Records supplied =
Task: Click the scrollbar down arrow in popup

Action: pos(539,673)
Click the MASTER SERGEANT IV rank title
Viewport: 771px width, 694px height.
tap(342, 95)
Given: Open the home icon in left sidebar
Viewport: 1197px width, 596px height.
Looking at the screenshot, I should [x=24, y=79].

* * *

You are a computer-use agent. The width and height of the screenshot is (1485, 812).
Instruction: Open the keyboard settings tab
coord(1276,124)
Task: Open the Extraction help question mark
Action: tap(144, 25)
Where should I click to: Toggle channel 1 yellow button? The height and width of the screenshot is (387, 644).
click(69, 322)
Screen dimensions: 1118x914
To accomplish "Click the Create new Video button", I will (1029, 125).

Required work =
Begin at the line that has "Task: Click the scrollbar down arrow in popup" in the entries above; stop after the line that has "Given: Open the home icon in left sidebar". Transcribe exactly those lines and no others.

The completed task =
Task: Click the scrollbar down arrow in popup

Action: pos(539,673)
Click the MASTER SERGEANT IV rank title
Viewport: 771px width, 694px height.
tap(342, 95)
Given: Open the home icon in left sidebar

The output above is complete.